Unlike before with get
, we now will go the extra step of checking if any child overlaps with the remaining suffix.
This requires checking all prefixes up to the suffix length $s$ for all children $c$, so this is inherently an $\mathcal{O}(cs)$ operation.
If it does, we will split!
that child into two and then add the suffix as a new child.
The child will only have two children - the suffix of the old data and this new suffix - so determining the order is straightforward.
function Base.insert!(root::RadixTreeNode{T}, key::AbstractString) where T
node, match_length = get(root, key)
suffix = get_suffix(key, match_length)
child, overlap = search_children_with_overlap(node, suffix) # new
if isnothing(child) # new
new_node = RadixTreeNode(T(suffix), true)
idx = searchsortedfirst(node.children, new_node; lt=(n1, n2)->n1.data < n2.data)

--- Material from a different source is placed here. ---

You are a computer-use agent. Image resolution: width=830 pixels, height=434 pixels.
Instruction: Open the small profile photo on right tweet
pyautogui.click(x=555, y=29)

insert!(node.children, idx, new_node)
else # new
node = child # new
split!(node, overlap) # new
new_suffix = get_suffix(suffix, overlap) # new
new_node = RadixTreeNode(T(new_suffix), true) # new
idx = new_node.data < node.children[1].data ? 1 : 2 # new
insert!(node.children, idx, new_node) # new
end # new
end
function search_children_with_overlap(node::RadixTreeNode, key::AbstractString)
for len_prefix in length(key):-1:1
for child in node.children
data = first(child.data, len_prefix)
if startswith(key, data)
return child, min(len_prefix, length(data))
end
end
end
nothing, 0
end
function split!(node::RadixTreeNode{T}, i::Int) where T
suffix = get_suffix(node.data, i)
new_node = RadixTreeNode{T}(T(suffix), node.is_label, node.children)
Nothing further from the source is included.